Exercise instructions: Copy out the material below word for word, from its first line through its last.
Start of Information provided
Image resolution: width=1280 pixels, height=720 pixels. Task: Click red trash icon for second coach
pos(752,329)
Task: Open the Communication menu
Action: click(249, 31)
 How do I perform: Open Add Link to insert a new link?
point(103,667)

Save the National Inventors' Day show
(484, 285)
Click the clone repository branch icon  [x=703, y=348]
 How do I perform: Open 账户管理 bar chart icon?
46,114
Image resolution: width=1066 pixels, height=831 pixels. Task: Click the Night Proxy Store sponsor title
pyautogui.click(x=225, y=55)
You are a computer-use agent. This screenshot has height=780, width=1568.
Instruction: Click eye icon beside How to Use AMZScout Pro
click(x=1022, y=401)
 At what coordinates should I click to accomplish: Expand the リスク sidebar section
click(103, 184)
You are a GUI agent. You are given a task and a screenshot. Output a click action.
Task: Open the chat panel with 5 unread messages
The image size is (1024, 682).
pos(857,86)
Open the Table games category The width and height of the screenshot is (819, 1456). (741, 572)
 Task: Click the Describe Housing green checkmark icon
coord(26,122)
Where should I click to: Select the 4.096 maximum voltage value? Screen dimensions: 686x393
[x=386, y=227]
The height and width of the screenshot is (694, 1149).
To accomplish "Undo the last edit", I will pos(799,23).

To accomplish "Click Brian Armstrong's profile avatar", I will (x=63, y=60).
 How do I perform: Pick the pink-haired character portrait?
End of Information provided
Response to the exercise:
Image resolution: width=1280 pixels, height=720 pixels. Task: Click red trash icon for second coach
pos(752,329)
Task: Open the Communication menu
Action: click(249, 31)
 How do I perform: Open Add Link to insert a new link?
point(103,667)

Save the National Inventors' Day show
(484, 285)
Click the clone repository branch icon  [x=703, y=348]
 How do I perform: Open 账户管理 bar chart icon?
46,114
Image resolution: width=1066 pixels, height=831 pixels. Task: Click the Night Proxy Store sponsor title
pyautogui.click(x=225, y=55)
You are a computer-use agent. This screenshot has height=780, width=1568.
Instruction: Click eye icon beside How to Use AMZScout Pro
click(x=1022, y=401)
 At what coordinates should I click to accomplish: Expand the リスク sidebar section
click(103, 184)
You are a GUI agent. You are given a task and a screenshot. Output a click action.
Task: Open the chat panel with 5 unread messages
The image size is (1024, 682).
pos(857,86)
Open the Table games category The width and height of the screenshot is (819, 1456). (741, 572)
 Task: Click the Describe Housing green checkmark icon
coord(26,122)
Where should I click to: Select the 4.096 maximum voltage value? Screen dimensions: 686x393
[x=386, y=227]
The height and width of the screenshot is (694, 1149).
To accomplish "Undo the last edit", I will pos(799,23).

To accomplish "Click Brian Armstrong's profile avatar", I will (x=63, y=60).
 How do I perform: Pick the pink-haired character portrait?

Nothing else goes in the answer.